Fit the P-spline model using Bayesian inference via PyMC.

Two modes are available:

Standard (default, adaptive=False) — implements the Bayesian P-spline of Eilers & Marx §3.5 / Lang & Brezger (2003) with a single penalty parameter:

.. math::

\lambda \sim \text{Gamma}(a, b), \quad
\alpha \mid \lambda \sim N(0, (\lambda D'D + \epsilon I)^{-1}), \quad
\sigma \sim \text{InverseGamma}(c, d)

Adaptive (adaptive=True) — uses one penalty parameter per row of the difference matrix, allowing spatially varying smoothness (similar to §8.8):

.. math::

\lambda_j \sim \text{Gamma}(a, b), \quad
\alpha \mid \lambda \sim N(0, (D' \Lambda D + \epsilon I)^{-1})

Requires the bayes optional dependencies: pip install psplines[bayes]

Parameters:

  • a (float, default: 2.0 ) –

    Shape parameter for the Gamma prior on penalty lambda(s).

  • b (float, default: 0.1 ) –

    Rate parameter for the Gamma prior on penalty lambda(s).

  • c (float, default: 2.0 ) –

    Shape parameter for the InverseGamma prior on sigma.

  • d (float, default: 1.0 ) –

    Scale parameter for the InverseGamma prior on sigma.

  • draws (int, default: 2000 ) –

    Number of MCMC posterior draws per chain.

  • tune (int, default: 2000 ) –

    Number of tuning (warmup) steps per chain.

  • chains (int, default: 4 ) –

    Number of MCMC chains.

  • cores (int, default: 4 ) –

    Number of CPU cores for parallel sampling.

  • target_accept (float, default: 0.9 ) –

    Target acceptance rate for the NUTS sampler.

  • random_seed (int, default: None ) –

    Random seed for reproducibility.

  • adaptive (bool, default: False ) –

    If False, use a single scalar penalty lambda (§3.5). If True, use per-difference lambdas for spatially adaptive smoothing (§8.8).

  • nuts_sampler (str, default: 'pymc' ) –

    NUTS sampler backend passed to pymc.sample(). "pymc" (default) uses the built-in PyTensor/C backend. "nutpie" compiles the model once via numba and samples chains in parallel threads, which is significantly faster for multi-chain runs. Requires nutpie to be installed (pip install psplines[nutpie]).

Returns:

  • InferenceData

    The posterior trace object.

Source code in src/psplines/core.py
def bayes_fit(
    self,
    a: float = 2.0,
    b: float = 0.1,
    c: float = 2.0,
    d: float = 1.0,
    draws: int = 2000,
    tune: int = 2000,
    chains: int = 4,
    cores: int = 4,
    target_accept: float = 0.9,
    random_seed: int | None = None,
    adaptive: bool = False,
    nuts_sampler: str = "pymc",
) -> Any:
    """
    Fit the P-spline model using Bayesian inference via PyMC.

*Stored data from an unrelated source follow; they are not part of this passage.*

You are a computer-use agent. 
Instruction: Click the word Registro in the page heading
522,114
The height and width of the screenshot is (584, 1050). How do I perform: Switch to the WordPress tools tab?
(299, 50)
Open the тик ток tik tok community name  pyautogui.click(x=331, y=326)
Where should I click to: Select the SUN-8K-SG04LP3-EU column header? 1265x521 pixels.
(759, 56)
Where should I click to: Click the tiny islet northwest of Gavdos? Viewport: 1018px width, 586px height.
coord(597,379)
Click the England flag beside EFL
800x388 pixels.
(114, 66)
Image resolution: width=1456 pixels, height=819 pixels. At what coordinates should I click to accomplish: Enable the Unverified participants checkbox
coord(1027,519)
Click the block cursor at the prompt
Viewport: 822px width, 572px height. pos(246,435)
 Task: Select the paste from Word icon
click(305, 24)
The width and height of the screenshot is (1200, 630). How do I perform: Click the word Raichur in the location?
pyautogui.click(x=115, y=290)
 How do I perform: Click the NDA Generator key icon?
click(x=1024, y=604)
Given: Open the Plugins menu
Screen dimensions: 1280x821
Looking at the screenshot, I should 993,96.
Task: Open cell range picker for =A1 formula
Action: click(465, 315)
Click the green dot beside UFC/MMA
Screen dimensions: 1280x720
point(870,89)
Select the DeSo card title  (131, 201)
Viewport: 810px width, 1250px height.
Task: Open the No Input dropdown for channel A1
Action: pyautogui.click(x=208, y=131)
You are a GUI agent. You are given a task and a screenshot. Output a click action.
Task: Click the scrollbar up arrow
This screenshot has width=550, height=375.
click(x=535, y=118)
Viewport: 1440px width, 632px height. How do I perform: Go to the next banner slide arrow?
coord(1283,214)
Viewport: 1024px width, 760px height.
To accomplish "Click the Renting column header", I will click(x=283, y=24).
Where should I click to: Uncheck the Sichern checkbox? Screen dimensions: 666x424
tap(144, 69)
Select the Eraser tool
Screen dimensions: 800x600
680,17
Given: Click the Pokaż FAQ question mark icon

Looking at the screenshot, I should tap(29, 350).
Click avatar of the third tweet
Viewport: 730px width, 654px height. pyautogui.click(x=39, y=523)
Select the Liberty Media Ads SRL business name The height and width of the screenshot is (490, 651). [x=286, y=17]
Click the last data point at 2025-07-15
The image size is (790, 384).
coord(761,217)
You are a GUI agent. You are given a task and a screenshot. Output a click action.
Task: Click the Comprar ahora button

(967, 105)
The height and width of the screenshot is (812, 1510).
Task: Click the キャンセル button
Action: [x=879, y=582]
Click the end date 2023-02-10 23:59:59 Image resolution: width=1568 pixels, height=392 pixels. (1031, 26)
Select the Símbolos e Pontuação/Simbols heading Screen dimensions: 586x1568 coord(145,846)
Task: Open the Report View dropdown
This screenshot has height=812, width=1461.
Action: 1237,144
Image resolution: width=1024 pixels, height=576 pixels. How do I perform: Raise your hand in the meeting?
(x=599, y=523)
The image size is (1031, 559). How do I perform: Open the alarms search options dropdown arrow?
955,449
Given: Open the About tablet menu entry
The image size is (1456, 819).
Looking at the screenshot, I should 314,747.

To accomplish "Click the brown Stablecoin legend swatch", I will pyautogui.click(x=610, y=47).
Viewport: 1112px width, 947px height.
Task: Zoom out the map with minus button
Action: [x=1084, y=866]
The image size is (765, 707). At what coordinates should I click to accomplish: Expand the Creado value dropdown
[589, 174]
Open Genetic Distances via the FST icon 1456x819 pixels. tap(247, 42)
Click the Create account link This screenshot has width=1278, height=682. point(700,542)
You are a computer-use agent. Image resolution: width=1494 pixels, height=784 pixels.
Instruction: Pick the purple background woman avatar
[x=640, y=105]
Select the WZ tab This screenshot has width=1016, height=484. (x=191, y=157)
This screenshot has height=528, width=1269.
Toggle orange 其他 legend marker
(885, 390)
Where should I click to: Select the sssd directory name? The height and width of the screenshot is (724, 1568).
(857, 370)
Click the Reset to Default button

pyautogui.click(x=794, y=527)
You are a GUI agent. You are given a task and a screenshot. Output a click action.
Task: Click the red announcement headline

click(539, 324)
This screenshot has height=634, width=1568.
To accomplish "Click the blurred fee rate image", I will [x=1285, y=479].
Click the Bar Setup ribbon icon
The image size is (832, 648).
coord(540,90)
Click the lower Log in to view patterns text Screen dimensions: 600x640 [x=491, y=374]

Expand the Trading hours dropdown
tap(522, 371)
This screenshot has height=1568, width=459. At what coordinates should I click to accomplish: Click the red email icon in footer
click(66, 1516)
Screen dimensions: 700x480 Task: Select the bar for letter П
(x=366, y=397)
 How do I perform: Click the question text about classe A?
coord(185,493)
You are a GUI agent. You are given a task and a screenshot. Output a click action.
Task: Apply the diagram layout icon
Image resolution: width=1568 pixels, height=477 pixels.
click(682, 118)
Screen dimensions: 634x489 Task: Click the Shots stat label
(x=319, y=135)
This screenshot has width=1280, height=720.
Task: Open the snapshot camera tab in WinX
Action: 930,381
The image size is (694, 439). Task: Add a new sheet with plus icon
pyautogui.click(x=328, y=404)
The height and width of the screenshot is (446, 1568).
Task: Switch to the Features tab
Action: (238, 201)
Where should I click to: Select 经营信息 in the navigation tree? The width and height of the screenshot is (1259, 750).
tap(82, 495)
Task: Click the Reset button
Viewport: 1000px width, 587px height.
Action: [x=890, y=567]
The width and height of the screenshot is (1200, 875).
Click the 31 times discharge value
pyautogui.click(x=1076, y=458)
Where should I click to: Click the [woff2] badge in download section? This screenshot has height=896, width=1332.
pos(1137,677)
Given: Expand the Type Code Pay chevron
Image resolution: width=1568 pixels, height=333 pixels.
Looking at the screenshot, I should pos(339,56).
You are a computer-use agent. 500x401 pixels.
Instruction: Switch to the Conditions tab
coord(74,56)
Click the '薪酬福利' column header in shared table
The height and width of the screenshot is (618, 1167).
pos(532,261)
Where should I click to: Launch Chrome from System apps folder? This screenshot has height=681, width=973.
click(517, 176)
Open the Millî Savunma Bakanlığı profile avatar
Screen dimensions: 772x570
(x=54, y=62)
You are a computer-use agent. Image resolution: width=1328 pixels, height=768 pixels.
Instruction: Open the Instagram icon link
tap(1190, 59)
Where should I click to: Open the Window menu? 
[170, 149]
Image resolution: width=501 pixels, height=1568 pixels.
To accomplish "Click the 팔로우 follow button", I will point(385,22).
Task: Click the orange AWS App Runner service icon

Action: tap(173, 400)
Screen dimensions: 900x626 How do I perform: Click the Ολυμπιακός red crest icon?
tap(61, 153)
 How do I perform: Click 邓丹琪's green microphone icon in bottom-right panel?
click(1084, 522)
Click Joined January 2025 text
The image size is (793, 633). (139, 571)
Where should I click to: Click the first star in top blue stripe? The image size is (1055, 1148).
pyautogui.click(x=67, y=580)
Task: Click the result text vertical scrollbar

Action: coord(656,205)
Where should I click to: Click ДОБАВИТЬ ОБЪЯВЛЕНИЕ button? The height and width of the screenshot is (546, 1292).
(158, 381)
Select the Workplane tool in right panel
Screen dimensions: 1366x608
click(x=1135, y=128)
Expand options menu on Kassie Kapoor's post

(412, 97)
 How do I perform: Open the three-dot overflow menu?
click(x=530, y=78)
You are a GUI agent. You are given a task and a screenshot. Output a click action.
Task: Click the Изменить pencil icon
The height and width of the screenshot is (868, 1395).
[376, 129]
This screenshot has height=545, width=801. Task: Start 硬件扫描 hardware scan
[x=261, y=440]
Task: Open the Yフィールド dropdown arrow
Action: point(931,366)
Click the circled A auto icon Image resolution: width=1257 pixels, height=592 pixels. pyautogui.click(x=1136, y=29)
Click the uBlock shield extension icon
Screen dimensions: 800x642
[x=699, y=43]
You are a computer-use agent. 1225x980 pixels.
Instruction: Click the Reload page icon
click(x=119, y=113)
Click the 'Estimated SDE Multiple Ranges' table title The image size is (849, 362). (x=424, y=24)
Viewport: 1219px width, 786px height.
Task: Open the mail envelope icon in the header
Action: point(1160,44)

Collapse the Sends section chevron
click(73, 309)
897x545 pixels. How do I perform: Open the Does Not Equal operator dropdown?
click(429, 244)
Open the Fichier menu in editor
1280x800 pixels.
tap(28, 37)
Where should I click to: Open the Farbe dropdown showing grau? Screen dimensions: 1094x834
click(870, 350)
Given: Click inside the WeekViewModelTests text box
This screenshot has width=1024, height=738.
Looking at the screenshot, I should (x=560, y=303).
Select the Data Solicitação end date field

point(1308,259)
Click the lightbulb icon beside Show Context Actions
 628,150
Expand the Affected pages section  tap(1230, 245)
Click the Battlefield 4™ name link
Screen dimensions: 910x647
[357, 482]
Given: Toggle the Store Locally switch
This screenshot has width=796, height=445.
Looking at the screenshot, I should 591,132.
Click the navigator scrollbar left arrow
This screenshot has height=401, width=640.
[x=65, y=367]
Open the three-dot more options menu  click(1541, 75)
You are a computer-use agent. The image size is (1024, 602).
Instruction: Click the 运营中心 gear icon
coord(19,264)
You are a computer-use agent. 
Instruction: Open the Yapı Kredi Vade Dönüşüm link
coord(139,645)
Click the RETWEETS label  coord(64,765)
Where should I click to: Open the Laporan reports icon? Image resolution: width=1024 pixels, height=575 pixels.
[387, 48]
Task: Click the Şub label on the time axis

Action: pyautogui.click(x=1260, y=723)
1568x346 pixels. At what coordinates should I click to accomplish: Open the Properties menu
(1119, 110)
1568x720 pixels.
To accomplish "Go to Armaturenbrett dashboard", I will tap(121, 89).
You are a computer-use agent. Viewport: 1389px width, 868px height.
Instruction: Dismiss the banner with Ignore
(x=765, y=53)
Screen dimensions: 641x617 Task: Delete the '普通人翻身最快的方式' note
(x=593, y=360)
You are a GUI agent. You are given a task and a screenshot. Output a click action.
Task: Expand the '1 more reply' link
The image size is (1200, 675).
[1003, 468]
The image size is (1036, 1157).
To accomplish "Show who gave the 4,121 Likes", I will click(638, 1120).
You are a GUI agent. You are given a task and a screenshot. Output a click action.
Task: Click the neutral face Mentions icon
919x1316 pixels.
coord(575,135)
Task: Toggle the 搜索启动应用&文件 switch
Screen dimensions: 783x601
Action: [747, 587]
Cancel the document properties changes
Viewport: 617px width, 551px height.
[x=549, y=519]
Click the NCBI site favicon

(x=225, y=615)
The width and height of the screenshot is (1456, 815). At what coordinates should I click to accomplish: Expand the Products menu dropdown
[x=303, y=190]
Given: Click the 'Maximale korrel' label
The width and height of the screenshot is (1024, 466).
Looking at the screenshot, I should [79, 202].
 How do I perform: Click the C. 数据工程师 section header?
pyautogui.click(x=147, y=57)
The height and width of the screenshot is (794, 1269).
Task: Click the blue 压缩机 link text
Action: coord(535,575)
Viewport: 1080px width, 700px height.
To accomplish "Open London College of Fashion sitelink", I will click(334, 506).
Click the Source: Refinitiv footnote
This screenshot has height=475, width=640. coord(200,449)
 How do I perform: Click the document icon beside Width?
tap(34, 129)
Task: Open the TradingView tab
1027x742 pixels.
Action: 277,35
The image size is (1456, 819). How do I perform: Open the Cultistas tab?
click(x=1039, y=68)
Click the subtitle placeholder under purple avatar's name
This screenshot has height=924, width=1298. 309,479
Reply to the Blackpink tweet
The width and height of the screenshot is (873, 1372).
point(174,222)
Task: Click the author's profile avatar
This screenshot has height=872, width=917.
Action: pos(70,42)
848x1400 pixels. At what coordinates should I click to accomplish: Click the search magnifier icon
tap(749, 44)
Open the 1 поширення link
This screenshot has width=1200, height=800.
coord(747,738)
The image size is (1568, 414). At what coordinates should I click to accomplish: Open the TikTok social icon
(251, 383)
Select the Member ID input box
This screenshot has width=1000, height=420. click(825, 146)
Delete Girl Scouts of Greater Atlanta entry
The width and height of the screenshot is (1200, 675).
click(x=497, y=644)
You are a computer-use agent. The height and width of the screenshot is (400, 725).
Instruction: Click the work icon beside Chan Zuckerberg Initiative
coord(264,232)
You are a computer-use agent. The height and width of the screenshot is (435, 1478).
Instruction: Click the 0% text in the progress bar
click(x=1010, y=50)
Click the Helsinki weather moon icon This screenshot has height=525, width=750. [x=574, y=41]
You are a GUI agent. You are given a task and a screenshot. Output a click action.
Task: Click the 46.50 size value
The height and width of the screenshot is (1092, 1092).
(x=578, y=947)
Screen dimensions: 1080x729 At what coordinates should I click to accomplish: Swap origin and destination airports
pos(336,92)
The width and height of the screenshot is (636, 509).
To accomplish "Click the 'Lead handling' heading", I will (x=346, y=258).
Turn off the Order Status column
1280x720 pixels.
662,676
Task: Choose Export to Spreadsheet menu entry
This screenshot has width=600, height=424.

    Two modes are available:

    **Standard (default, adaptive=False)** — implements the Bayesian
    P-spline of Eilers & Marx §3.5 / Lang & Brezger (2003) with a
    single penalty parameter:

    .. math::

        \\lambda \\sim \\text{Gamma}(a, b), \\quad
        \\alpha \\mid \\lambda \\sim N(0, (\\lambda D'D + \\epsilon I)^{-1}), \\quad
        \\sigma \\sim \\text{InverseGamma}(c, d)

    **Adaptive (adaptive=True)** — uses one penalty parameter per row of
    the difference matrix, allowing spatially varying smoothness
    (similar to §8.8):

    .. math::

        \\lambda_j \\sim \\text{Gamma}(a, b), \\quad
        \\alpha \\mid \\lambda \\sim N(0, (D' \\Lambda D + \\epsilon I)^{-1})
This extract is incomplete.